FileExistsError during extraction with Netgear firmware
AndrewFasano opened this issue · 4 comments
Describe the bug
During extraction of at least 29 NETGEAR firmware images, unblob may try creating the same output file twice triggering an exception. As a result, some files that should be extracted are not.
To Reproduce
Steps to reproduce the behavior:
- Download a sample firmware to trigger the bug with:
wget https://www.downloads.netgear.com/files/GDC/M4100/M4100-V10.0.2.20.zip
- Launch unblob with command
unblob -v M4100-V10.0.2.20.zip
- See error:
2024-02-10 23:39.13 [error ] Unknown error happened while extracting chunk pid=2295991
Traceback (most recent call last):
File "/unblob/unblob/processing.py", line 607, in _extract_chunk
if result := chunk.extract(inpath, extract_dir):
File "/unblob/unblob/models.py", line 115, in extract
return self.handler.extract(inpath, outdir)
File "/unblob/unblob/models.py", line 452, in extract
return self.EXTRACTOR.extract(inpath, outdir)

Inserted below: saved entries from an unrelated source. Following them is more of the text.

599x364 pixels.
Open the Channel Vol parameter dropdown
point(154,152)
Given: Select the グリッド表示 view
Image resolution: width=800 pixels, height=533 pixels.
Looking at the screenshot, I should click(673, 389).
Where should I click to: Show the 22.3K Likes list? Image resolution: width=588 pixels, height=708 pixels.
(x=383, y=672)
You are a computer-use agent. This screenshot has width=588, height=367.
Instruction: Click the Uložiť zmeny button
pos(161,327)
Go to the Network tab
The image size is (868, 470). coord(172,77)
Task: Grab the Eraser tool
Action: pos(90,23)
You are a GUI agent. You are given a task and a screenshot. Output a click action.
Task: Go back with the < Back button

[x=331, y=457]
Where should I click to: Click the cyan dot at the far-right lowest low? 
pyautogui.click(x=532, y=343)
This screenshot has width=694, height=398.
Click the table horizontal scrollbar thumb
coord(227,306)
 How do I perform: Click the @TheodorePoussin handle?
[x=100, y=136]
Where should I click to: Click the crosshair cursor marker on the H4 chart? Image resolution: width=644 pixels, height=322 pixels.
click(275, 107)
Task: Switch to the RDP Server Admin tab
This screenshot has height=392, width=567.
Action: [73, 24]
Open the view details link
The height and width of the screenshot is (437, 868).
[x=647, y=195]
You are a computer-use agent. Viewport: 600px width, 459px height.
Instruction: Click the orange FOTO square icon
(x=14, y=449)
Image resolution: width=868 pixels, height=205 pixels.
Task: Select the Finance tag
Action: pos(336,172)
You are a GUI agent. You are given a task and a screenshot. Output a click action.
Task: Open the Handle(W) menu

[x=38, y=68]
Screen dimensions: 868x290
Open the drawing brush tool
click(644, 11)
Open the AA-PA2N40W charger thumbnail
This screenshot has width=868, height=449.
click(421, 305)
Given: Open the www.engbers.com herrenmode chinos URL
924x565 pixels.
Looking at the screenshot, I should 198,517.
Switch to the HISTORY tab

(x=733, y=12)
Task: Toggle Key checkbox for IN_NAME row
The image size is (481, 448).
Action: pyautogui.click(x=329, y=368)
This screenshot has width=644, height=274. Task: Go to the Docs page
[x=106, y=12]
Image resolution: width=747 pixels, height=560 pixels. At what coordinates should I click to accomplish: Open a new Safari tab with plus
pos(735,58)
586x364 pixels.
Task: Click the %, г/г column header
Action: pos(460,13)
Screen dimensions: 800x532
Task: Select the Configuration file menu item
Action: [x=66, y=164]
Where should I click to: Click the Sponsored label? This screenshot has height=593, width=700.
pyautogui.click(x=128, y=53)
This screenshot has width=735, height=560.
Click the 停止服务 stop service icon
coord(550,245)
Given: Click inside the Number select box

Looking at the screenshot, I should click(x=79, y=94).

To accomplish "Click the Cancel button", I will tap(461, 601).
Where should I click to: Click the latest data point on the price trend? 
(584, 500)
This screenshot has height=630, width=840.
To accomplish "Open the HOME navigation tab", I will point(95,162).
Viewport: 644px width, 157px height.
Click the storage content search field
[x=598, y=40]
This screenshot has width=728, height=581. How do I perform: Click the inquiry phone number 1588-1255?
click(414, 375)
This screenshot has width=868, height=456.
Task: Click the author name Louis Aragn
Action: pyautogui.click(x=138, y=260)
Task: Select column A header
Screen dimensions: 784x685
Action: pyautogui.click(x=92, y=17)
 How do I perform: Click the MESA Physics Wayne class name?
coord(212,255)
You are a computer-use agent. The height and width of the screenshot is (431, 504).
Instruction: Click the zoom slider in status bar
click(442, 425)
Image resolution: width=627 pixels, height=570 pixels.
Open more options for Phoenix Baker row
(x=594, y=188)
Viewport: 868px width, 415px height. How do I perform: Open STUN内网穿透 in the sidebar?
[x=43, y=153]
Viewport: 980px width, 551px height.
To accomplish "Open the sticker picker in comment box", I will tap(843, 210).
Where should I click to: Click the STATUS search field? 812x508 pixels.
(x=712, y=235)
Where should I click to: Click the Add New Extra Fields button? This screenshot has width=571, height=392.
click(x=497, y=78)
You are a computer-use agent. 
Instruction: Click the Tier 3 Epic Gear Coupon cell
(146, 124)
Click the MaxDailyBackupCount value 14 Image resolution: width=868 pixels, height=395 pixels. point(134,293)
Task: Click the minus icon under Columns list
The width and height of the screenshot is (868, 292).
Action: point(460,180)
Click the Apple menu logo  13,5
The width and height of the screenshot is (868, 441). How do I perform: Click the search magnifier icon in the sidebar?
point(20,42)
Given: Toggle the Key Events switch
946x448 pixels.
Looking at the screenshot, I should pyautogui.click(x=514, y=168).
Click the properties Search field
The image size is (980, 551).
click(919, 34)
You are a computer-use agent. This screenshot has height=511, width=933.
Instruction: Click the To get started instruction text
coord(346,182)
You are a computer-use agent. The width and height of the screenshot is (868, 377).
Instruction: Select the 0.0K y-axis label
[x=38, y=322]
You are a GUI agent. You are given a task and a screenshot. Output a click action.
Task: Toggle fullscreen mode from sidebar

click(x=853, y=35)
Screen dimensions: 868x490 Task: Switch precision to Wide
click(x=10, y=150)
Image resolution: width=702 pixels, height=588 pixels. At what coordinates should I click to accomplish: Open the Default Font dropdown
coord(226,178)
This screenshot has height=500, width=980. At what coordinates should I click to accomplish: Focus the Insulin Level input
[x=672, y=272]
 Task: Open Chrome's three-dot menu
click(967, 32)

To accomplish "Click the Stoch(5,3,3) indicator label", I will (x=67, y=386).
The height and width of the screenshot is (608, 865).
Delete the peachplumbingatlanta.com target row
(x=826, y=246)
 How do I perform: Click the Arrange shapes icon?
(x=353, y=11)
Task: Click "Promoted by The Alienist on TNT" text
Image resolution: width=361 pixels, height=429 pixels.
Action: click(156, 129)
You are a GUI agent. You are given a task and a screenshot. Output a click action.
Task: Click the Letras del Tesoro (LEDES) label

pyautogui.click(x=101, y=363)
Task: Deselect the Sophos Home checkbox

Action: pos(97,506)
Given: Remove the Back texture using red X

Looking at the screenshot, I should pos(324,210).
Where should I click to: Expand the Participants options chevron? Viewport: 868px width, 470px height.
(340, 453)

File "/unblob/unblob/handlers/archive/cpio.py", line 384, in extract
parser.dump_entries(fs)
File "/unblob/unblob/handlers/archive/cpio.py", line 215, in dump_entries
fs.carve(entry.path, self.file, entry.start_offset, entry.size, mode=entry.mode & 0o777)
File "/unblob/unblob/file_utils.py", line 511, in carve
carve(safe_path, file, start_offset, size, mode=mode)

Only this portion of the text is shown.